The Oregon Extension
- Other names: The OE
- Type: Educational Extension Program
- Established: 1976
- Location: Lincoln, Oregon, United States
- Website: www.oregonextension.org

= The Oregon Extension =

American Christian college program

The Oregon Extension ("The OE") is an American college educational extension program focused on nature, religion, community, sustainability, and what it means to be human. The OE was established in 1975 and is located in the Cascade–Siskiyou National Monument, near Ashland, Oregon. With a focus on small-group learning, the OE provides a semester-long experience for students from colleges across the United States. In a survey of 200 alumni of the Oregon Extension, author Philip S. Francis says that the typical response was, "The Oregon Extension was a life-defining experience for me."

== History ==
In 1975, a group of professors from Trinity College in Deerfield, Illinois founded the Oregon Extension. One of the founders was Doug Frank. They formed the core faculty for thirty years before bringing in younger replacements in 2008 and 2012.

Students come to the OE from faith-based liberal arts colleges located across the United States. Each year the OE has from 20 to 30 students.

== Campus ==
The OE is located in the Cascade–Siskiyou National Monument, near Ashland, Oregon. The campus is an old logging town that was established in 1920 in Lincoln, Oregon. Students live in rustic cabins that are heated by wood stoves; occupancy is three or five students. The campus includes academic spaces, a recreational area, and a farm. The campus is primarily disconnected from cellphones and the Internet, but the school has two laptops for access to the Internet when needed.

== Academics ==

=== Curriculum ===
The OE is an accredited semester-long "intentional learning community" that provides seventeen credit hours. Classes consist of readings, writing, small group discussions, and conversations with the faculty. The semester is divided into four core themes, each explored one at a time in segments: nature, community, sustainability and the human person. The program utilizes a block scheduling method wherein students take one course at a time which explores one of the central themes. Students complete independent research projects at the end two of these segments. The third segment, focusing on sustainability, is largely skills based. Students can choose one of three skills courses in this segment: wood working, forest management, or nature writing.

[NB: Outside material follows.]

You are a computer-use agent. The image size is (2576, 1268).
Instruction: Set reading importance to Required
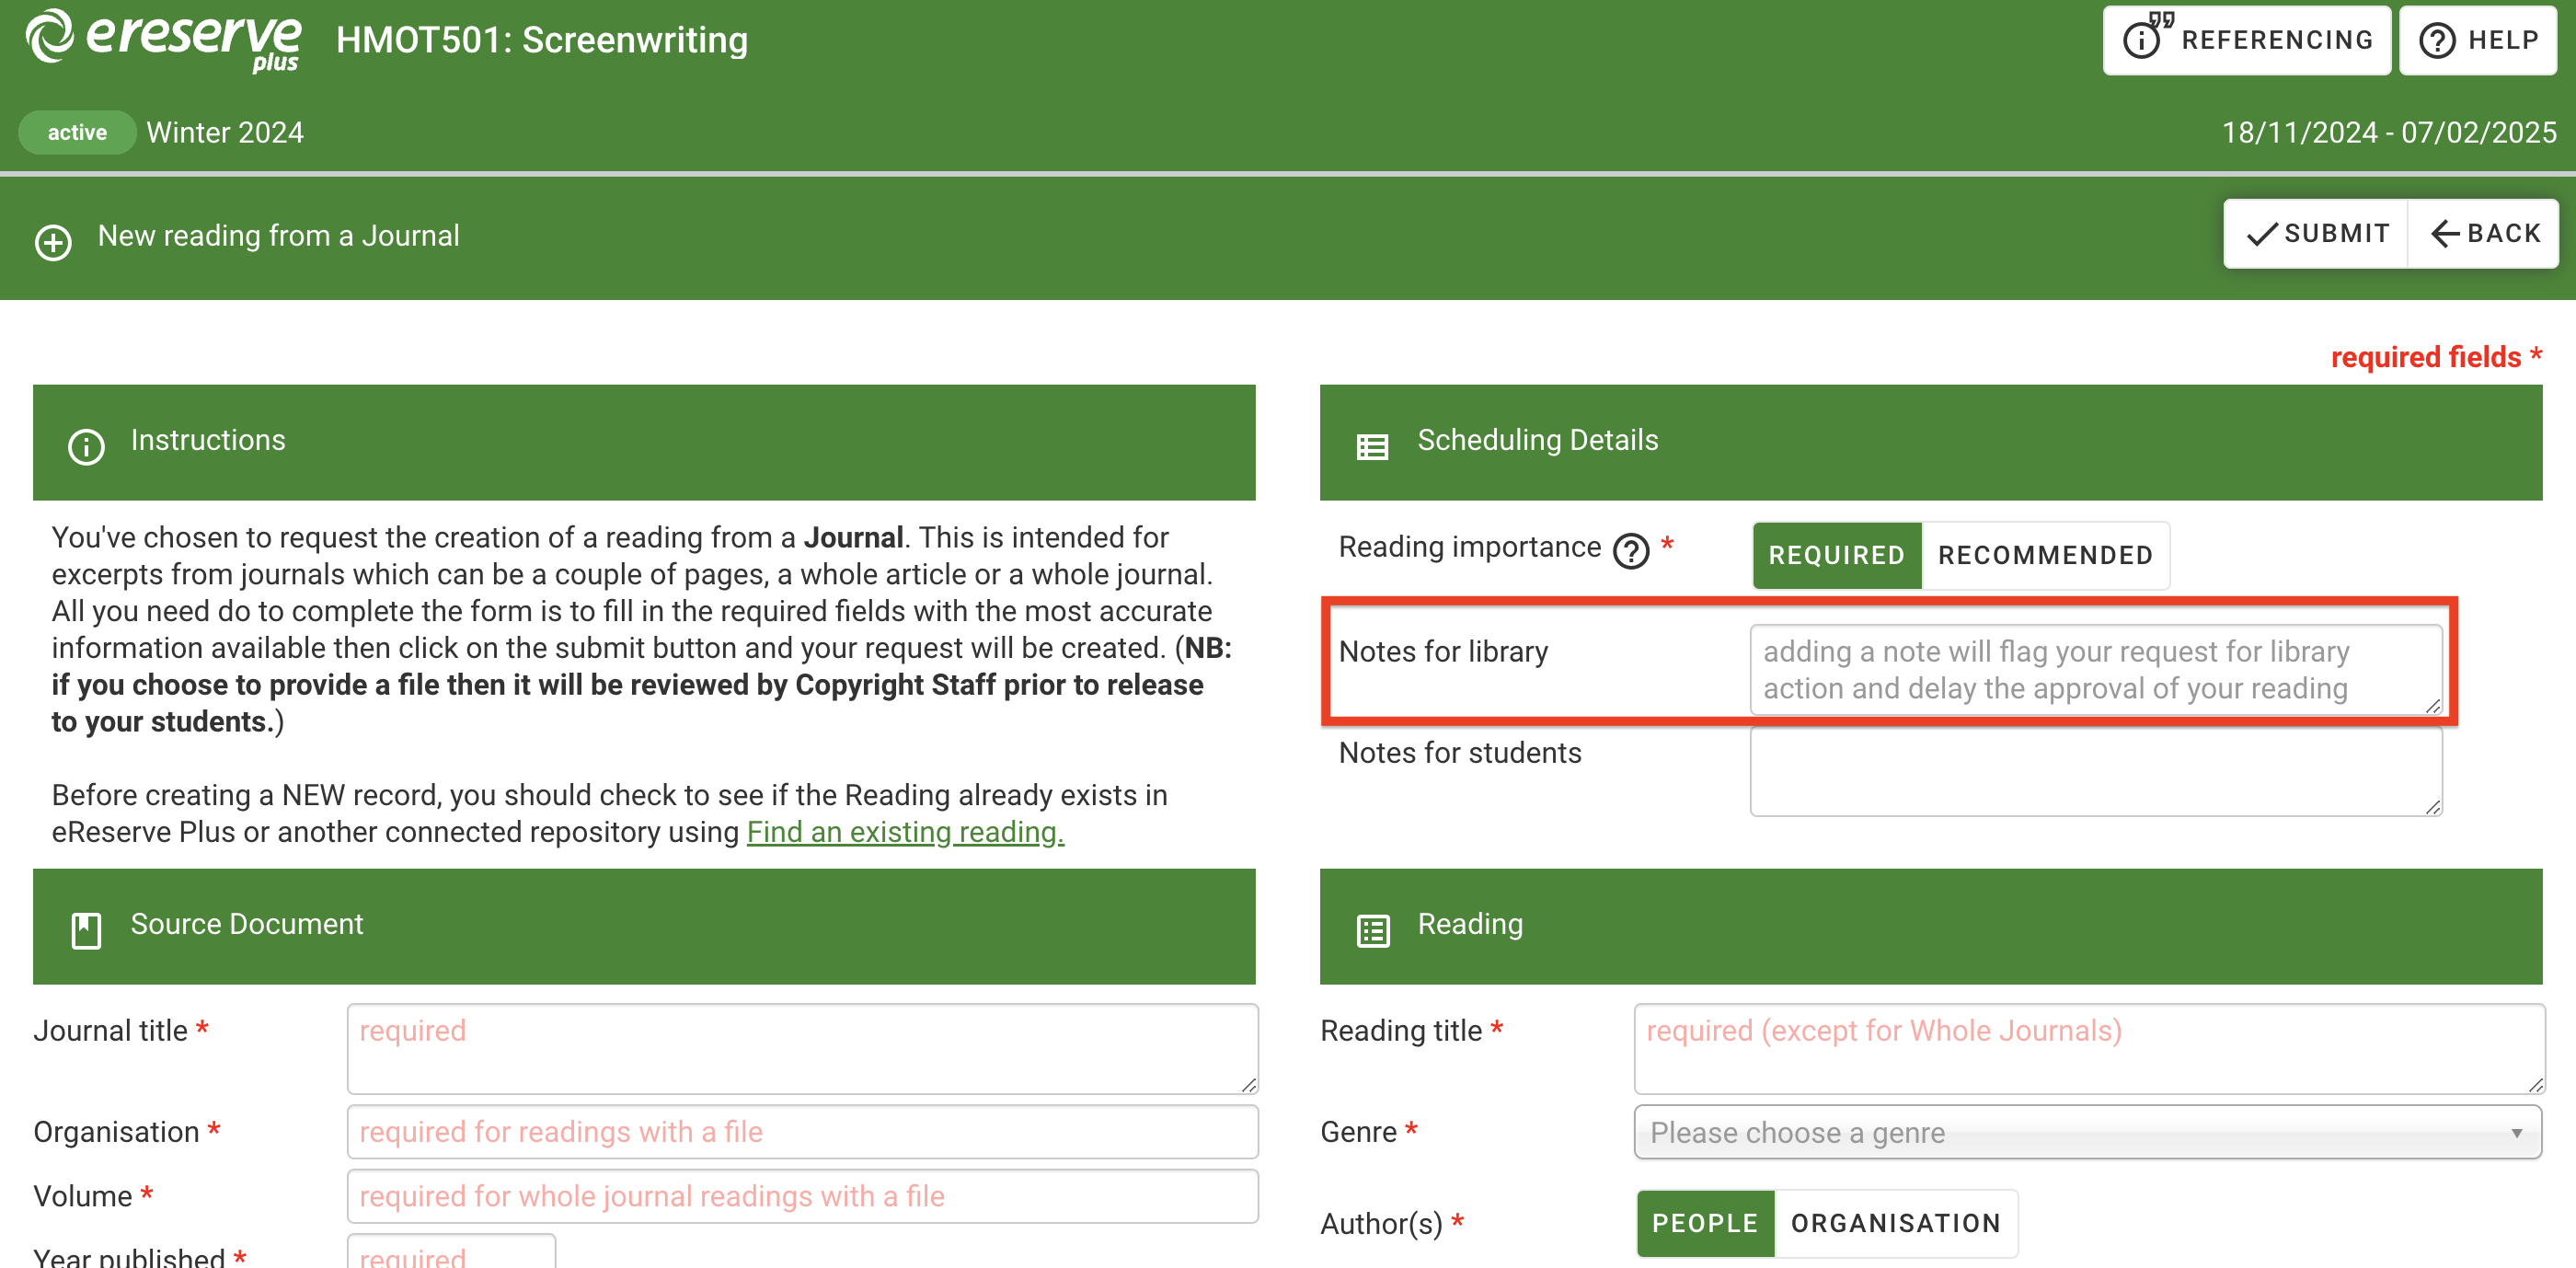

Studies include art, biblical studies, biology, composition, communications, education, history, literature, philosophy, political science, psychology, rhetoric, science, sociology, and theology. Along with writing and reading, students participate in activities such as backpacking trips, camping, mountain climbing, hiking, or skiing. After each academic segment, comprising roughly two and half weeks, students take an off-campus excursion. These trips include: backpacking in the Trinity Alps, camping at the Oregon coast, exploring San Francisco, and cross-country skiing at Crater Lake. During the semester, students are responsible for chores and farm posts such as: organic gardening, harvesting vegetables, food preservation, feeding chickens, raising turkeys, milking goats, making cheese, cultivating mushrooms, chopping wood, composting waste, and community recycling.

=== Faculty ===
Faculty are brought in from various academic backgrounds from colleges around the country and live on campus during the semester. Daily book discussion groups occur inside faculty homes.